ABV: 8% (now 7.2%)
Origin: Ertvelde, Oost-Vlaanderen, Flanders
Website: www.vansteenberge.com
Date: 16 April 2001
Another review from the archive written for the pioneering Oxford Bottled Beer Database (OBBD). I’ve left it uncorrected — so please read it in that historical spirit.
The beer is still in production, though at a slightly lower strength. It’s an Erkend Belgisch Abdijbier, brewed under license from the Sint-Bernardusabdij, a Cistercian monastery in Bornem. Re-reading my tasting notes, I would guess this bottle was unintentionally infected with lactic bacteria.
A disappointing dark abbey double from one of Belgium’s medium-sized independents, also known for brown ales and other abbey beers such as the well-known Corsendonk Pater/Monk’s Dark. The beer is lively, with a deep claret colour with a good dense head and a winey, creamy, yeasty aroma.

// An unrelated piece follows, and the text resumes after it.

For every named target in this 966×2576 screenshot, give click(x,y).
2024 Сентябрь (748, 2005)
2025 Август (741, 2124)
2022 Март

Initially the taste is promising, combining classic double richness with the sweet-sour flavours found in the brewery’s brown ales like Vlaamse Bourgogne: nutty malt flavours mix with hints of treacle, banana, chocolate and leather, with a tingly hoppiness mixing with chocolate on the finish.
So far so good, but after a few swallows things go wrong, with unpleasantly bitter orange-peel flavours and a mineral-like iodine quality starting to dominate, making for a slightly sickly effect when coupled with the sweetness and the unusually high strength.
The beer seems to have the makings of something good, but strongly-flavoured products often tread dangerously on the border between exquisiteness and unpleasantness, and in this case the risk doesn’t pay off, for me at least. Or maybe I had a bad bottle.